RFR: 8293252: Shenandoah: ThreadMXBean synchronizer tests crash with IU+aggressive mode

Thu Sep 15 19:57:44 UTC 2022

On Wed, 14 Sep 2022 22:52:12 GMT, William Kemper <wkemper at openjdk.org> wrote:

>> Are you suggesting we are better off removing this assertion completely, because the assertion that the `value` is not in collection set is also not correct as is evident from this issue.
>
> I'm worried the assertion is correct and the thread dump is doing something wrong. Why is it writing an oop? Should it go through the load reference barrier first and evacuate the object?

That was my first impression as well - that we are missing load reference barrier somewhere. But then I realized we do hit the LRB when the JVM tires to load oop from the OopHandle using `OopHandle::resolve`, as is done here [0]

That prompted me to think there is nothing wrong in `VM_ThreadDump` and the problem lies in the assert conditions, more so because `oop_store_in_heap()` has that additional condition of `is_concurrent_mark_in_progress()`.

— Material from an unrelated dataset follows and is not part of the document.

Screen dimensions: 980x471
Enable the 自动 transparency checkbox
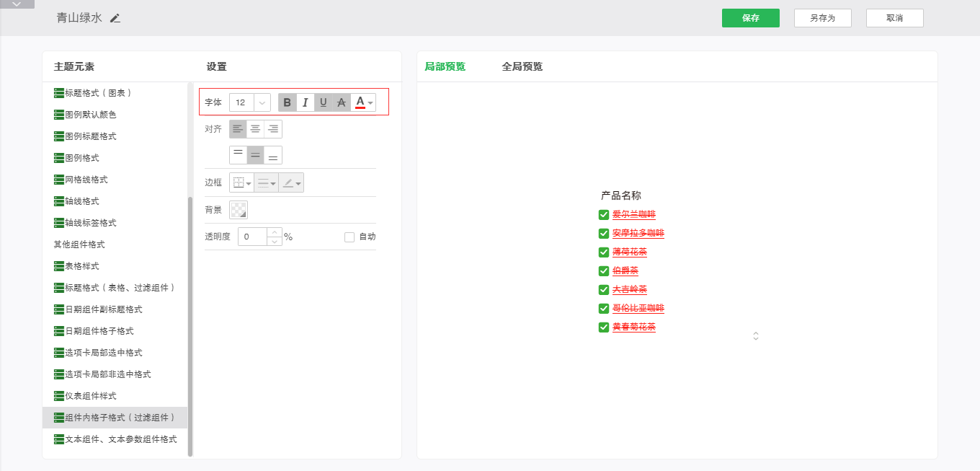[x=349, y=237]
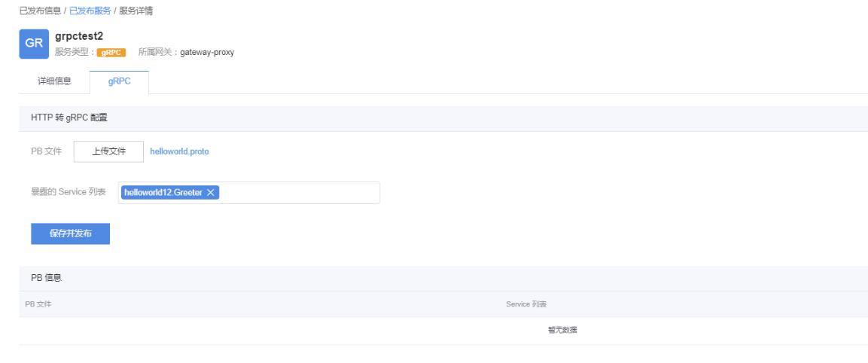Click the 已发布信息 breadcrumb

point(40,11)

With the additional condition I added in this PR, I am currently hitting another assert with the same test case in the same code area. The sequence of events leading to the new assertion failure are:

T1: GC cycle started and marked object A
T2: "Concurrent strong root" is completed which evacuates and updates the non-heap strong roots
T3: Concurrent evacuation started
T4: VMThread running VM_ThreadDump creates a new non-heap strong root R to object A (by creating OopHandle)
T5: VMThread completes VM_ThreadDump operation
T4: Concurrent evacuation moves object A
T5: GC cycle completes
T6: New GC cycle starts (in my case it was because the test was running with "aggressive" heuristics)
T7: Concurrent root marking comes across R and crashes trying to access A which has been evacuated

Initially I was thinking of resolving it by moving "Concurrent strong root" phase after "Concurrent evacuation" so that any new non-heap strong roots which may have been created during evacuation are also properly updated.

But now I am skeptic. It seems the underlying problem for both these asserts is the same - the object was not evacuated when it was handed over to VM_ThreadDump.

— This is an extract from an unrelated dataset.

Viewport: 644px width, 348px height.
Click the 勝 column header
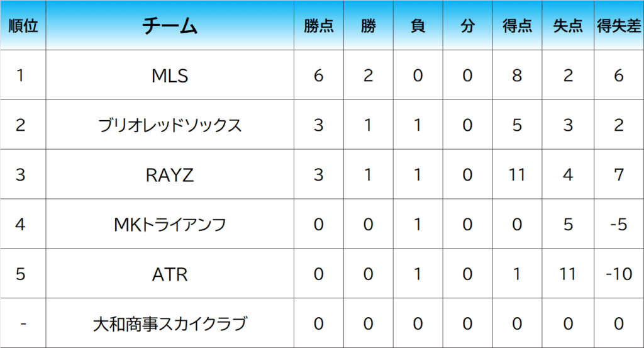[x=369, y=26]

`VM_ThreadDump` calls `HeapInspection::find_instances_at_safepoint` to find instances of a particular class at safepoint which uses GC API `object_iterate()`. In case of Shenandoah GC core of this API is in `ObjectIterateScanRootClosure::do_oop_work()` [1] which does not have the code to evacuate the object. So probably the right way to fix these issues is to add a call to `_heap->evacuate_object()` in `ObjectIterateScanRootClosure::do_oop_work`. what do you think?

[0] https://github.com/openjdk/jdk/blob/6beeb8471ccf140e59864d7f983e1d9ad741309c/src/hotspot/share/services/management.cpp#L1288

[1] https://github.com/openjdk/jdk/blob/6beeb8471ccf140e59864d7f983e1d9ad741309c/src/hotspot/share/gc/shenandoah/shenandoahHeap.cpp#L1233

-------------

PR: https://git.openjdk.org/jdk/pull/10268